What you will do:
Answer these questions from the text on left and right shifts:
(a) What operator does the symbol % denote?
(b) For the left-shifted strategy, what value does it take when t equals 2^n?
(c) Under "Right shift," what does [00]↑ equal?

Text shown:
--------------------------------

Double-reset is not associative.
Left shift
| $\uparrow\![0] = [0 \text{-} 0]$ |
| $\uparrow\![00] = [00 \text{-} 10]$ |
| $\uparrow\![0000] = [0000 \text{-} 2000]$ |
Given a strategie $s \in \mathbb{S}_n$, we call « $s$ left-shifted« , denoted by $\uparrow\!s$, the following strategy in $\mathbb{S}_{n+1}$:
\begin{equation}
\forall t \in \mathbb{T}_{n+1}, \quad (\uparrow\!s)(t) \stackrel{\text{def}}{=}
\left\{
\begin{array}{ll}
n & \text{if } t = 2^n\\
s(t \mathbin{\%} 2^n) & \text{otherwise,}
\end{array}
\right.
\end{equation}
where $\mathbin{\%}$ is the remainder operator.
Right shift
| $[0]\!\uparrow = [0 \text{-} 0]$ |
| $[00]\!\uparrow = [01 \text{-} 00]$ |
| $[0000]\!\uparrow = [0002 \text{-} 0000]$ |
Given a strategie $s \in \mathbb{S}_n$, we call « $s$ right-shifted« , denoted by $s\!\uparrow$, the following strategy in $\mathbb{S}_{n+1}$:
\begin{equation}
\forall t \in \mathbb{T}_{n+1}, \quad (s\!\uparrow)(t) \stackrel{\text{def}}{=}
\left\{
\begin{array}{ll}
n & \text{if } t = 2^n – 1\\
s(t \mathbin{\%} 2^n) & \text{otherwise,}
\end{array}
\right.
\end{equation}
where $\mathbin{\%}$ is the remainder operator.

--------------------------------

Supplied information:
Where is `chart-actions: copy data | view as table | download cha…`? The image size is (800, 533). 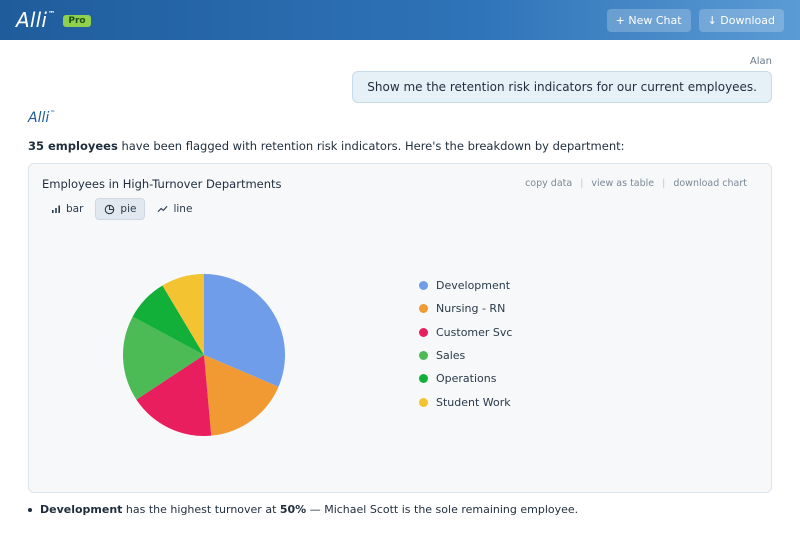 chart-actions: copy data | view as table | download cha… is located at coordinates (636, 184).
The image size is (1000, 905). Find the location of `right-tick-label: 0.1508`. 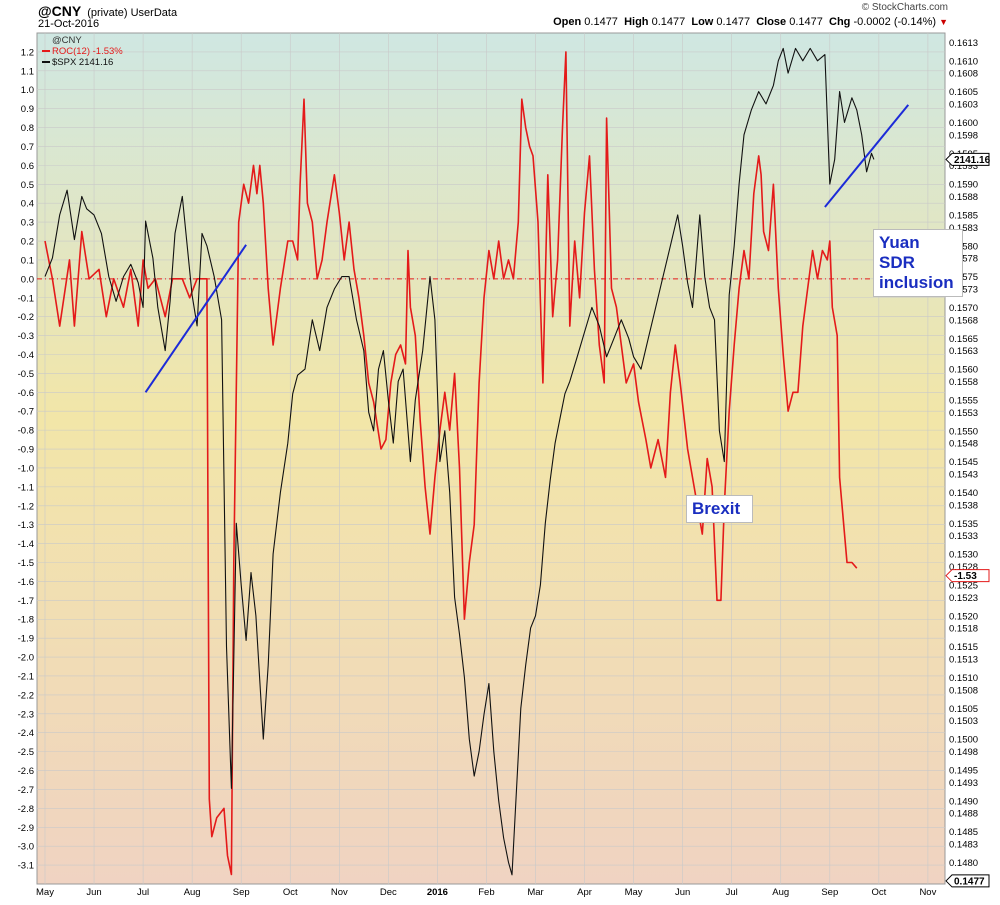

right-tick-label: 0.1508 is located at coordinates (964, 690).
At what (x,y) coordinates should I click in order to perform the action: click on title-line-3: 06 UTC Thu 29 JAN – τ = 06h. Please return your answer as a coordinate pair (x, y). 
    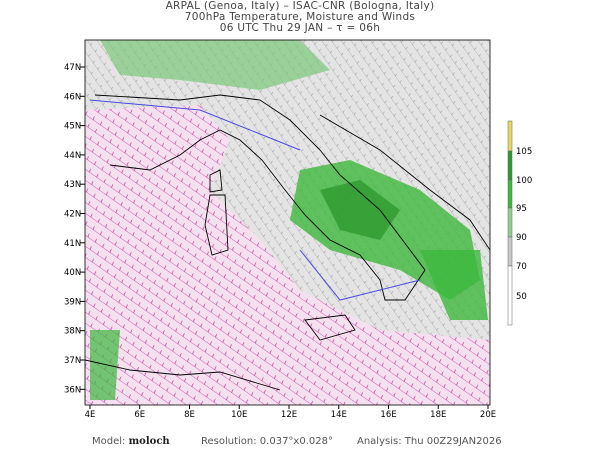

--------------------------------

Problem solution:
(a) The remainder operator.
(b) n.
(c) [01-00].